Stored data entries
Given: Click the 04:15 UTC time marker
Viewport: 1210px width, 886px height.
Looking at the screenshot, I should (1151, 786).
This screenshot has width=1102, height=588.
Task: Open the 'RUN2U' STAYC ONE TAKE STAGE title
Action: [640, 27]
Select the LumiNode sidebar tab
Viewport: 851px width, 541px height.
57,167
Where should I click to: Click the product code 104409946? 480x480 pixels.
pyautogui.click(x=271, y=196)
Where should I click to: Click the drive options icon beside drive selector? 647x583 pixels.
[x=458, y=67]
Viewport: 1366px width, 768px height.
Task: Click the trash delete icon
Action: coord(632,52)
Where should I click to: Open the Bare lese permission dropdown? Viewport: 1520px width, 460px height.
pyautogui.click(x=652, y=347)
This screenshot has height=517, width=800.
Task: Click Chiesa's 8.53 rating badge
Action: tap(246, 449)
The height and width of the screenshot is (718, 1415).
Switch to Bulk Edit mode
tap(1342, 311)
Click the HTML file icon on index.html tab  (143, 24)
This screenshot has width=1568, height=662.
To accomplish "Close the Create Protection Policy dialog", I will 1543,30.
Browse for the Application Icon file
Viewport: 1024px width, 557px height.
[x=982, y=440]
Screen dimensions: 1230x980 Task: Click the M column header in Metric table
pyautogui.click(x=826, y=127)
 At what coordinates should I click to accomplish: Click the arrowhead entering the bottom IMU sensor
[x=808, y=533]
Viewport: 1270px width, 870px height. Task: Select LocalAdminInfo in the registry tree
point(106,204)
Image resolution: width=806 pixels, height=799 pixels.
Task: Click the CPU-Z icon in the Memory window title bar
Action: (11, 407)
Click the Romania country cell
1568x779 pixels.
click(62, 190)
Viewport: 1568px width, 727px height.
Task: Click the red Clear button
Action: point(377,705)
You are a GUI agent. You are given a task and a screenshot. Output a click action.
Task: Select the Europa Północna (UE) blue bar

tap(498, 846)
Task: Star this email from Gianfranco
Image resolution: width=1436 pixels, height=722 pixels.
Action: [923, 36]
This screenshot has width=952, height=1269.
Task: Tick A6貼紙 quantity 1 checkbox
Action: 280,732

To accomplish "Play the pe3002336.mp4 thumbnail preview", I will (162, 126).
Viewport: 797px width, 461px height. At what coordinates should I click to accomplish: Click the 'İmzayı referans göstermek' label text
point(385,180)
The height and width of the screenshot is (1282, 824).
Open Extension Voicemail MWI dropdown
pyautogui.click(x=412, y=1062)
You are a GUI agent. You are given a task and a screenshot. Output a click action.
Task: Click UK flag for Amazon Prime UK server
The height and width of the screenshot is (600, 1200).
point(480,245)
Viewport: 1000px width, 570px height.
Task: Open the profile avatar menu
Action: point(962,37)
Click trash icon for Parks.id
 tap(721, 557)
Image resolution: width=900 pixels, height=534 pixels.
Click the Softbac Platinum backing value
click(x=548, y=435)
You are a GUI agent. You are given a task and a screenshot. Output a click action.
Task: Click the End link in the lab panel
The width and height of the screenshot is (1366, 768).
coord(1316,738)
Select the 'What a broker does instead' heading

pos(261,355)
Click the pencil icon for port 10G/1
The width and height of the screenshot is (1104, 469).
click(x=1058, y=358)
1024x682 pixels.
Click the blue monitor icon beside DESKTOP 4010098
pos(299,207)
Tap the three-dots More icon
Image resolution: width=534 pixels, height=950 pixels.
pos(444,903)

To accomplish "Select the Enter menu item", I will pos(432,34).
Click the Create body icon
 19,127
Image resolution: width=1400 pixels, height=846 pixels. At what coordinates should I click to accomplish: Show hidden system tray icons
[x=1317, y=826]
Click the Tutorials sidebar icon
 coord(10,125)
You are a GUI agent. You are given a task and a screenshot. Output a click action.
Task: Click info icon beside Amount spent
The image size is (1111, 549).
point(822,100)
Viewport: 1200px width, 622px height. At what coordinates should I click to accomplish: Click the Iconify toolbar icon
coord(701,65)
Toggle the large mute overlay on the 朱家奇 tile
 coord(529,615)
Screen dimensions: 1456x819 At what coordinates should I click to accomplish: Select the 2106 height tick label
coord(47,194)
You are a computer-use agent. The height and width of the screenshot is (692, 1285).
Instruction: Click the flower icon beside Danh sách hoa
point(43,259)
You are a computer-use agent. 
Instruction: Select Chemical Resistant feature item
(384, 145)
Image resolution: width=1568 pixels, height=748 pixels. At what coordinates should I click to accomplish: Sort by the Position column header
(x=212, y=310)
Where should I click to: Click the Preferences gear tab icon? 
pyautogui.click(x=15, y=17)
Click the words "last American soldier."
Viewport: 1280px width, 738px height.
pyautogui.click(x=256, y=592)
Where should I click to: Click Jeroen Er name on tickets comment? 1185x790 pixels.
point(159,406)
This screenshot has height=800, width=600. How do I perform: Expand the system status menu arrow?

How to complete this task >>
Without omitting anything, set down all the entries above again.

Written answer >>
Given: Click the 04:15 UTC time marker
Viewport: 1210px width, 886px height.
Looking at the screenshot, I should (1151, 786).
This screenshot has width=1102, height=588.
Task: Open the 'RUN2U' STAYC ONE TAKE STAGE title
Action: [640, 27]
Select the LumiNode sidebar tab
Viewport: 851px width, 541px height.
57,167
Where should I click to: Click the product code 104409946? 480x480 pixels.
pyautogui.click(x=271, y=196)
Where should I click to: Click the drive options icon beside drive selector? 647x583 pixels.
[x=458, y=67]
Viewport: 1366px width, 768px height.
Task: Click the trash delete icon
Action: coord(632,52)
Where should I click to: Open the Bare lese permission dropdown? Viewport: 1520px width, 460px height.
pyautogui.click(x=652, y=347)
This screenshot has height=517, width=800.
Task: Click Chiesa's 8.53 rating badge
Action: tap(246, 449)
The height and width of the screenshot is (718, 1415).
Switch to Bulk Edit mode
tap(1342, 311)
Click the HTML file icon on index.html tab  (143, 24)
This screenshot has width=1568, height=662.
To accomplish "Close the Create Protection Policy dialog", I will 1543,30.
Browse for the Application Icon file
Viewport: 1024px width, 557px height.
[x=982, y=440]
Screen dimensions: 1230x980 Task: Click the M column header in Metric table
pyautogui.click(x=826, y=127)
 At what coordinates should I click to accomplish: Click the arrowhead entering the bottom IMU sensor
[x=808, y=533]
Viewport: 1270px width, 870px height. Task: Select LocalAdminInfo in the registry tree
point(106,204)
Image resolution: width=806 pixels, height=799 pixels.
Task: Click the CPU-Z icon in the Memory window title bar
Action: (11, 407)
Click the Romania country cell
1568x779 pixels.
click(62, 190)
Viewport: 1568px width, 727px height.
Task: Click the red Clear button
Action: point(377,705)
You are a GUI agent. You are given a task and a screenshot. Output a click action.
Task: Select the Europa Północna (UE) blue bar

tap(498, 846)
Task: Star this email from Gianfranco
Image resolution: width=1436 pixels, height=722 pixels.
Action: [923, 36]
This screenshot has width=952, height=1269.
Task: Tick A6貼紙 quantity 1 checkbox
Action: 280,732

To accomplish "Play the pe3002336.mp4 thumbnail preview", I will (162, 126).
Viewport: 797px width, 461px height. At what coordinates should I click to accomplish: Click the 'İmzayı referans göstermek' label text
point(385,180)
The height and width of the screenshot is (1282, 824).
Open Extension Voicemail MWI dropdown
pyautogui.click(x=412, y=1062)
You are a GUI agent. You are given a task and a screenshot. Output a click action.
Task: Click UK flag for Amazon Prime UK server
The height and width of the screenshot is (600, 1200).
point(480,245)
Viewport: 1000px width, 570px height.
Task: Open the profile avatar menu
Action: point(962,37)
Click trash icon for Parks.id
 tap(721, 557)
Image resolution: width=900 pixels, height=534 pixels.
Click the Softbac Platinum backing value
click(x=548, y=435)
You are a GUI agent. You are given a task and a screenshot. Output a click action.
Task: Click the End link in the lab panel
The width and height of the screenshot is (1366, 768).
coord(1316,738)
Select the 'What a broker does instead' heading

pos(261,355)
Click the pencil icon for port 10G/1
The width and height of the screenshot is (1104, 469).
click(x=1058, y=358)
1024x682 pixels.
Click the blue monitor icon beside DESKTOP 4010098
pos(299,207)
Tap the three-dots More icon
Image resolution: width=534 pixels, height=950 pixels.
pos(444,903)

To accomplish "Select the Enter menu item", I will pos(432,34).
Click the Create body icon
 19,127
Image resolution: width=1400 pixels, height=846 pixels. At what coordinates should I click to accomplish: Show hidden system tray icons
[x=1317, y=826]
Click the Tutorials sidebar icon
 coord(10,125)
You are a GUI agent. You are given a task and a screenshot. Output a click action.
Task: Click info icon beside Amount spent
The image size is (1111, 549).
point(822,100)
Viewport: 1200px width, 622px height. At what coordinates should I click to accomplish: Click the Iconify toolbar icon
coord(701,65)
Toggle the large mute overlay on the 朱家奇 tile
 coord(529,615)
Screen dimensions: 1456x819 At what coordinates should I click to accomplish: Select the 2106 height tick label
coord(47,194)
You are a computer-use agent. The height and width of the screenshot is (692, 1285).
Instruction: Click the flower icon beside Danh sách hoa
point(43,259)
You are a computer-use agent. 
Instruction: Select Chemical Resistant feature item
(384, 145)
Image resolution: width=1568 pixels, height=748 pixels. At what coordinates should I click to accomplish: Sort by the Position column header
(x=212, y=310)
Where should I click to: Click the Preferences gear tab icon? 
pyautogui.click(x=15, y=17)
Click the words "last American soldier."
Viewport: 1280px width, 738px height.
pyautogui.click(x=256, y=592)
Where should I click to: Click Jeroen Er name on tickets comment? 1185x790 pixels.
point(159,406)
This screenshot has height=800, width=600. How do I perform: Expand the system status menu arrow?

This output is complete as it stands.